魚舟・獣舟

 オーシャンクロニクルシリーズの第一作となる本作は、「華竜の宮」と世界観の共通する表題作と他五編です。


 地殻変動に伴う海面上昇により、陸地の殆どが海に沈み、人類が陸上民と海上民に分かれた世界。海上民は必ず双子を出産し、片方は人の姿、もう片方は魚ような姿で生まれてきます。それが魚舟です。

 魚舟は生まれてすぐ海に放され、時が流れ生き残ったものだけが、同時に生まれたヒトの片割れの元に戻ります。

 何らかの理由で片割れに出会えなかった魚舟は、やがて人と交わることができなくなり、凶暴で孤独な獣舟へ変貌するのです。


 私が一番好きだったのは、全体の約半分を占める「小鳥の墓」という中編です。

 人も手に入る情報も厳選された教育実験都市、通称「ダブルE区」で暮らすちょっとズレた主人公は、そのあまりの清潔さと住民たちの有り余る善意にのまれ、息苦しさを覚えます。

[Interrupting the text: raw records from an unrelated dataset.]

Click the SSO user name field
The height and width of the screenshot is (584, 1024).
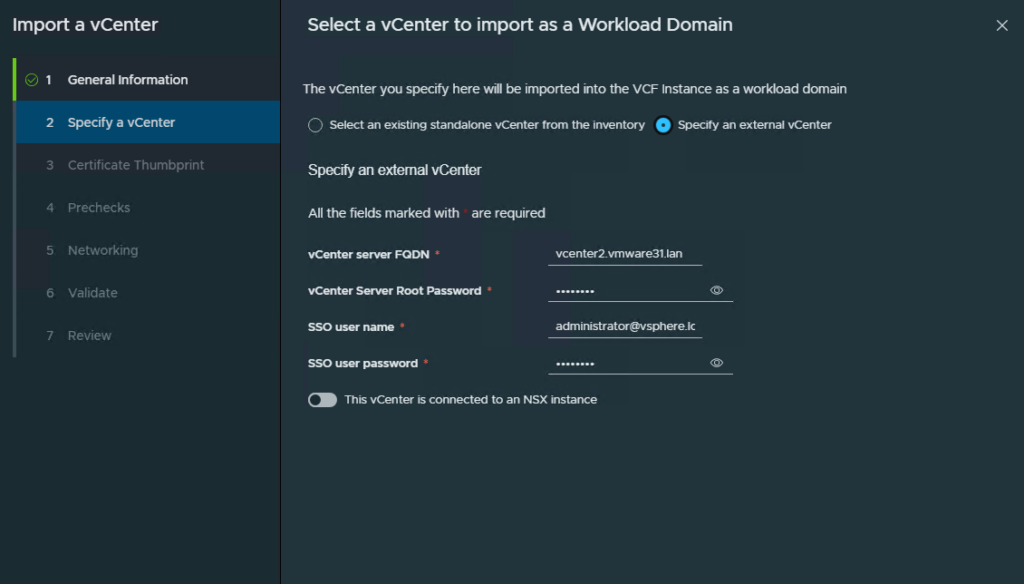624,327
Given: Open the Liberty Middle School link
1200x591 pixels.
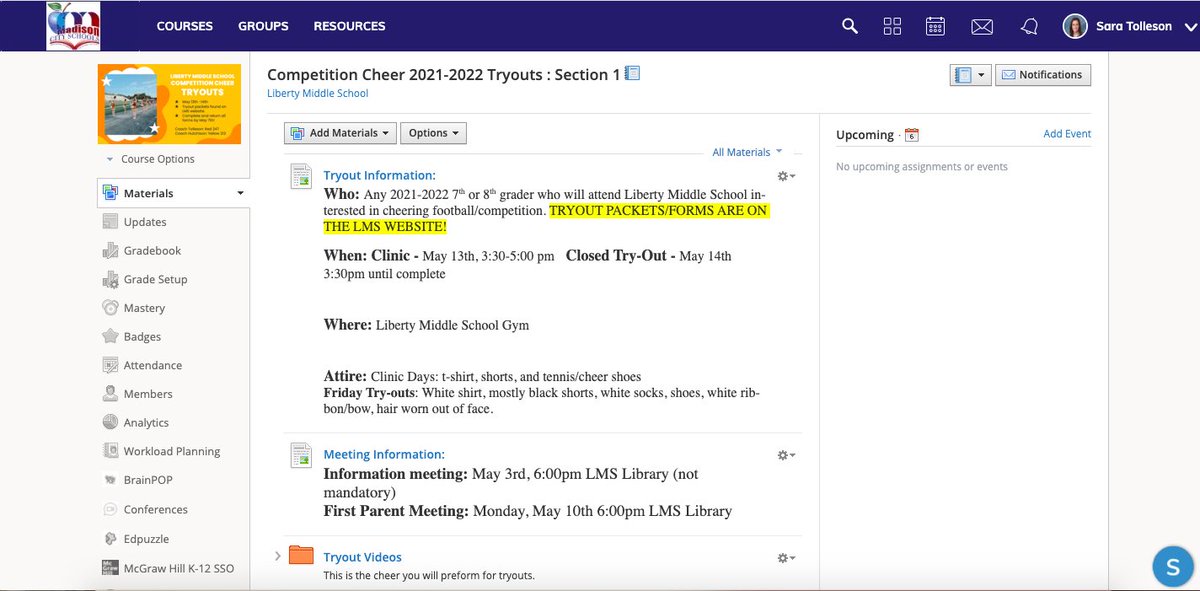Looking at the screenshot, I should click(317, 92).
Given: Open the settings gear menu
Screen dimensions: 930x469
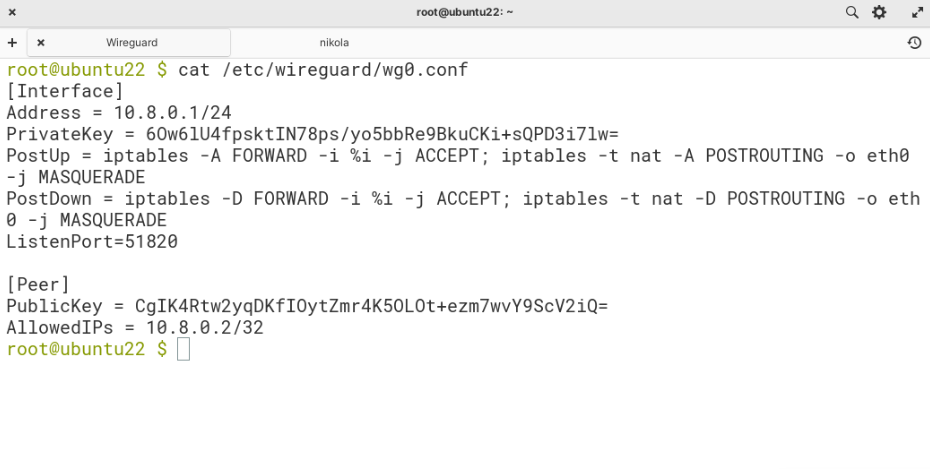Looking at the screenshot, I should tap(879, 12).
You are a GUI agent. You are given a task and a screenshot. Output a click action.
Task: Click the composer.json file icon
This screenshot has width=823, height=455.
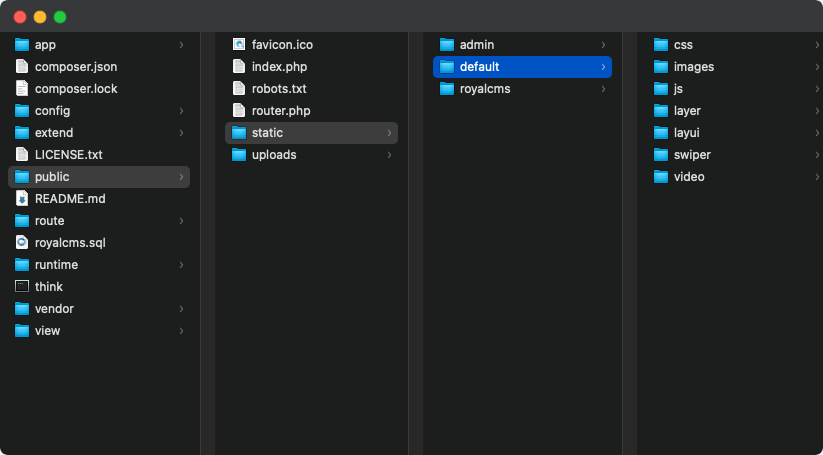click(x=22, y=67)
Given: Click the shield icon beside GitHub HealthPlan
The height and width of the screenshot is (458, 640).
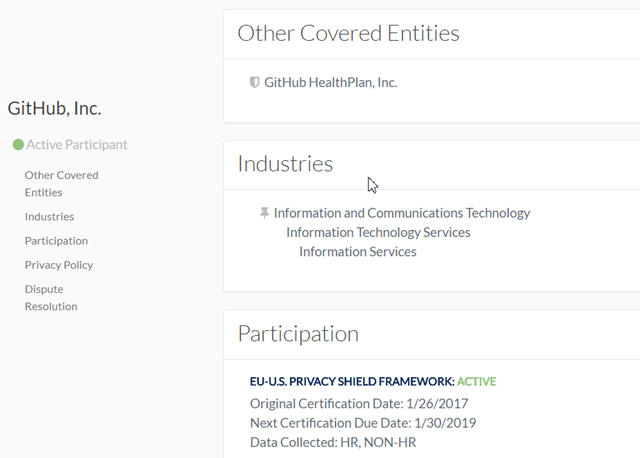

 外の世界の猥雑さが懐かしくなったころ、勝原という不良少年に出会った主人公は、彼に引っ張られるまま実験都市の外へ出入りするようになります。

 華やかな外の世界で、実験都市には無い刺激と危険を楽しむ勝原やその仲間を、あくまで冷ややかに見つめ続ける主人公の人生は、そこから徐々に狂っていくのでした。

 読んでて鬱になります。あまりにも暗いストーリーと読後感なので、人には薦めづらいです。でもこういう人間の暗さや残酷な社会は、私も書いてみたいと思いました。

 他にも、人間を餌にして食い尽くすキノコをテーマにした「くさびらの道」や、妖怪の住む街を舞台にした「真朱の街」など、どれを読んでも楽しめる短編集です。